We all have toys that we remember fondly. Sometimes it’s an attachment to the object itself. Somewhere I still have the plastic turtle that sat on—and that I thought was much more fun than—my grandparents’ piano. With other toys, what sticks with you isn't the object, it's what you did with it.
For me this was a junior carpentry ‘kit’ that I got when I was four or five. It was a home-made kid-sized wooden work bench with a box full kid-sized hammers, chisels, saws and drills. Don’t worry! They were all hand-powered; even on a farm, four years old is considered just a liiiiitttle too young to use power tools without supervision. I don’t have any of those tools any more; I don’t even remember what most of them looked like. What I remember is what I did with them. The feeling of excitement and satisfaction at being able to make things, to change things, and to affect my environment was thrilling.

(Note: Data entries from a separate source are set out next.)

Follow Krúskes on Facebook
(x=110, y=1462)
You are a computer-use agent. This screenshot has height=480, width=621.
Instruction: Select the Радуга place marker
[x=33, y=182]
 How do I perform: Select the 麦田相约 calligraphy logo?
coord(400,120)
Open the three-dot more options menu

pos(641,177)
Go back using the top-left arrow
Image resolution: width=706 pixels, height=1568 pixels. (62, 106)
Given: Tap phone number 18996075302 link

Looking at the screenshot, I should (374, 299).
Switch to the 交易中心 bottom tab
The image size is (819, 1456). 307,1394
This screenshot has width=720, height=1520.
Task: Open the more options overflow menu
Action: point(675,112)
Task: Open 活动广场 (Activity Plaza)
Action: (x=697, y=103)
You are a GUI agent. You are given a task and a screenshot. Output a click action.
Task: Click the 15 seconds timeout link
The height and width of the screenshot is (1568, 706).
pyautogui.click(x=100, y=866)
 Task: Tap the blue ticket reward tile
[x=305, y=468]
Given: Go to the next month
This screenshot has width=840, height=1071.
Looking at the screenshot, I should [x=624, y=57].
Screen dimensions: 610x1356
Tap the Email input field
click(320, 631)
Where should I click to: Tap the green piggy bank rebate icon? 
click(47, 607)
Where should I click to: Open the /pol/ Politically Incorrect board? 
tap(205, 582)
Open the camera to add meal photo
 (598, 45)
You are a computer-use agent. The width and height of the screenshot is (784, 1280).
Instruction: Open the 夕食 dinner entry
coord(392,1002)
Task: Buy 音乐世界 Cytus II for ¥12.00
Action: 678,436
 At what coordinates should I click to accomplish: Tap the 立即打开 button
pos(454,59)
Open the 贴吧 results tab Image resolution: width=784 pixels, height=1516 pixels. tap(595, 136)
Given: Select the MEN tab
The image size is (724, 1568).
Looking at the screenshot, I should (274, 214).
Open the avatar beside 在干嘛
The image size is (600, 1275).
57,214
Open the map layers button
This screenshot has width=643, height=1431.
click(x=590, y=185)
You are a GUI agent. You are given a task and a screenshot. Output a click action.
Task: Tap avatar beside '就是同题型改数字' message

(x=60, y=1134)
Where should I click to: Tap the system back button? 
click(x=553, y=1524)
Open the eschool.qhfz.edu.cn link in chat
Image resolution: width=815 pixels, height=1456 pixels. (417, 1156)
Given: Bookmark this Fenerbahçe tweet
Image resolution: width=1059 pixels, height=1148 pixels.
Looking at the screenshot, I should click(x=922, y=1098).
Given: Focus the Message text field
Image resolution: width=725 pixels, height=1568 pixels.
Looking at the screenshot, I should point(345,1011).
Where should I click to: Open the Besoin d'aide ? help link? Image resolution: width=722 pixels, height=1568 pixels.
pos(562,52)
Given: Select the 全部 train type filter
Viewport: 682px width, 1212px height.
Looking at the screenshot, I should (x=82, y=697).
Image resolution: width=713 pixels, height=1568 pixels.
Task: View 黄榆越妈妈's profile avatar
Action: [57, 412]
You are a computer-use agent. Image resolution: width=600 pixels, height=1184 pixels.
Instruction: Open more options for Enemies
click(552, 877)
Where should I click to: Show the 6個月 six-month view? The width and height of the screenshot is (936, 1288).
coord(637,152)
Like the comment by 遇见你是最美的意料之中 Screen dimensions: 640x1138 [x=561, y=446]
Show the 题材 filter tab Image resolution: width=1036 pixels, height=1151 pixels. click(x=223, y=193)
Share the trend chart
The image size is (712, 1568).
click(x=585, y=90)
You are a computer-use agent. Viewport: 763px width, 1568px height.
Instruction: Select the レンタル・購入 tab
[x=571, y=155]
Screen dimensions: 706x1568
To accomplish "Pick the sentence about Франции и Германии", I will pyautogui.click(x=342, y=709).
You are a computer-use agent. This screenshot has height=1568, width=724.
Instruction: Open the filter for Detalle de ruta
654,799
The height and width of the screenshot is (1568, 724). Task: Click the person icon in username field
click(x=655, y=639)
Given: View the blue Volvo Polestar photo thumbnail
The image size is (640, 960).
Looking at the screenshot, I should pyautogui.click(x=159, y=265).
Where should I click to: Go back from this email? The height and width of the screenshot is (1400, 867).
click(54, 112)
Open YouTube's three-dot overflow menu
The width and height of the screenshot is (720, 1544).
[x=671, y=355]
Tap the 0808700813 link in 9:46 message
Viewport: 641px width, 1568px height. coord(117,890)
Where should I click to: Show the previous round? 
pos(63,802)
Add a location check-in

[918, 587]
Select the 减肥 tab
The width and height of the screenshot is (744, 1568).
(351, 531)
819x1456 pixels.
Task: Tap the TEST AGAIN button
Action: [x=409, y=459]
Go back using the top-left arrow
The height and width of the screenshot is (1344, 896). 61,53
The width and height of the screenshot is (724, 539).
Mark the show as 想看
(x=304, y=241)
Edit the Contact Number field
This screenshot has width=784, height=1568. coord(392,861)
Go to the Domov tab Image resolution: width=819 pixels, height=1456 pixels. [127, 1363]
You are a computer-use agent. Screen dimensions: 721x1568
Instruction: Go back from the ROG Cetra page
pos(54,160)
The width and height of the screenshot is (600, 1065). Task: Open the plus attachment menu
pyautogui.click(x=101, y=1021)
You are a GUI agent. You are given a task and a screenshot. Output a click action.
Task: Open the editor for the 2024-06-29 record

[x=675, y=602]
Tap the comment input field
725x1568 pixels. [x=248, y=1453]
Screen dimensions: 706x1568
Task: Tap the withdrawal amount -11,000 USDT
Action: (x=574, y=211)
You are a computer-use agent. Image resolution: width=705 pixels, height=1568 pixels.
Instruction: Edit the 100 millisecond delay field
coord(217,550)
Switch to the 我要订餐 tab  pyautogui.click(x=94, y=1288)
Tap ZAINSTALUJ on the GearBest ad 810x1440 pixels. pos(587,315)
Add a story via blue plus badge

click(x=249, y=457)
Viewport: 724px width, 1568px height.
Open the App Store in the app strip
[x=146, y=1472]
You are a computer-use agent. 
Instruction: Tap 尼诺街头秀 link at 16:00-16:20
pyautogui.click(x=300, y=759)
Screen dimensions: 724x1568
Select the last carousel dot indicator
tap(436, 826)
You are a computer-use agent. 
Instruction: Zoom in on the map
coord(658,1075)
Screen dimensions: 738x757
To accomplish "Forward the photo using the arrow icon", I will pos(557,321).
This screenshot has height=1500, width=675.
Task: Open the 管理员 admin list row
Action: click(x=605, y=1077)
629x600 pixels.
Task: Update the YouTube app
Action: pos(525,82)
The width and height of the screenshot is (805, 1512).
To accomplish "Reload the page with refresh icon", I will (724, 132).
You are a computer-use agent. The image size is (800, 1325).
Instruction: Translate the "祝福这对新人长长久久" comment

I remember that feeling so vividly because it was an important milestone. For kids around that age (say Pre-K to grade 2), developing a sense of autonomy is their biggest challenge. They need to test their abilities and to assure themselves that they are capable of changing their world. In a kid's mind these years are a constant tug-o-war between the thrill of proving their autonomy and the shame and helplessness they feel when they fail to do so (shout-out to Marina Bers, whose book Designing Digital Experiences provides at least ¾ of that metaphor).
I see Linkitz as an updated version of that kid-sized workshop. It’s fun to play with, but it also gives you the tools to build something, and to put your stamp on the world. And that can be the most thrilling way to play of all.